Jun 30, 2024 - 14 MIN READ

Multimodal Changes UX: designing text+vision+audio systems

Multimodal isn’t “a bigger prompt”. It’s a perception + reasoning + UX system with new contracts, new failure modes, and new latency/cost constraints. This month is about designing it so it behaves predictably.

Axel Domingues

In 2023, the hard lesson was: LLMs are probabilistic components.

In early 2024, the next lesson lands:

LLMs are an I/O runtime.

Long context changed how we do retrieval and state.

Multimodality changes something more fundamental:

it changes the interaction surface of the product.

A text-only assistant lives in the world of prompts, tokens, and documents.

A multimodal assistant lives in the world of:

cameras with glare and blur,
microphones with noise and accents,
screenshots with tiny UI text,
and user intent that arrives half-spoken, half-pointed, half-implicit.

That’s not “prompt engineering”.

That’s systems design.

I’m using “multimodal” here in the practical product sense:

text + vision + audio (input and output), with the option to route between multiple models and tools.

The goal this month

Turn “it can see and hear” into a designed user experience you can operate.

The mindset shift

Multimodal isn’t a model feature.
It’s a pipeline + UI contract + failure budget.

What changes

You now ingest untrusted media and must turn it into usable, auditable state.

The takeaway

Separate perception from reasoning, and design graceful degradation for every step.

Multimodal is a pipeline, not a prompt

A text chat is roughly:

user text → model → response

A multimodal product is closer to:

capture → normalize → perceive → reason → confirm → act → explain

Where “perceive” might be:

OCR (extract text from image)
ASR (speech-to-text)
vision captioning / object detection
layout parsing (UI screenshot understanding)
document parsing (PDFs, scans, forms)

And “act” might be:

call tools
fill a form
draft an email
create a ticket
change a calendar event
run a workflow step

The core design implication is this:

you need to own the intermediate representations, not just the final model output.

If you don’t, you can’t debug. And you can’t build stable UX.

The reference architecture: Perception → Reasoning → Actuation

This is the backbone I keep coming back to:

Perception layer: turns audio/images into structured signals (text + metadata).
Reasoning layer: decides what to do, using contracts and budgets.
Actuation layer: tools and side effects (and safety gates).
Presentation layer: what the user sees/hears (with provenance and uncertainty).

You can implement this in one service or ten — the point is the separation of concerns.

If you remember one thing:

Perception is lossy. Reasoning is probabilistic. Tools are dangerous.

Design each layer accordingly.

The “modalities are sensors” mental model

Treat modalities like sensors on a robot:

a camera can be occluded
a microphone can be noisy
a screenshot can be outdated
a PDF scan can be skewed
a user can point at the wrong thing

Sensors produce signals, not truth.

So your product needs to support:

uncertainty
retries
confirmations
and alternative capture paths (fallback to text input)

This is where classic UX design meets reliability engineering.

UX pattern 1: Progressive disclosure (don’t dump the whole transcript)

A multimodal system often has too much raw material:

long transcripts
giant OCR blocks
verbose captions
frame-by-frame observations

If you show everything, the UI becomes a log file.

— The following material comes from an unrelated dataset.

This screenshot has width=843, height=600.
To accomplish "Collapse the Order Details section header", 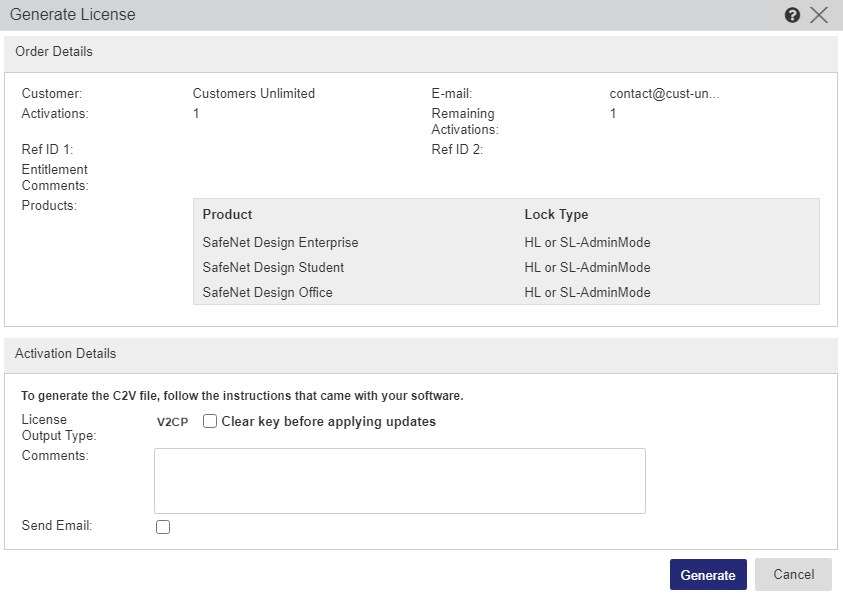I will point(421,51).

Instead, design the response as layers:

a short answer
“what I saw/heard” summary
evidence (snippets / timestamps / crops)
the action proposal
the confirmation step

Default view

Answer + next action, in human language.

Expandable detail

“Show evidence” reveals transcript spans, OCR snippets, timestamps, and sources.

This is the same discipline as RAG citations, but applied to media-derived signals.

UX pattern 2: Ask for the right input, not “more context”

Users don’t know what the model needs.

They know what they can provide:

“here’s a screenshot”
“listen to this voicemail”
“look at this invoice”
“I’ll show you the error”

So the assistant should ask for capture improvements, not vague clarification.

Examples:

“Can you crop the screenshot to include the full error message?”
“Can you re-record closer to the speaker? Background noise is high.”
“Can you upload the original PDF instead of a photo of the screen?”

This isn’t politeness — it’s accuracy engineering.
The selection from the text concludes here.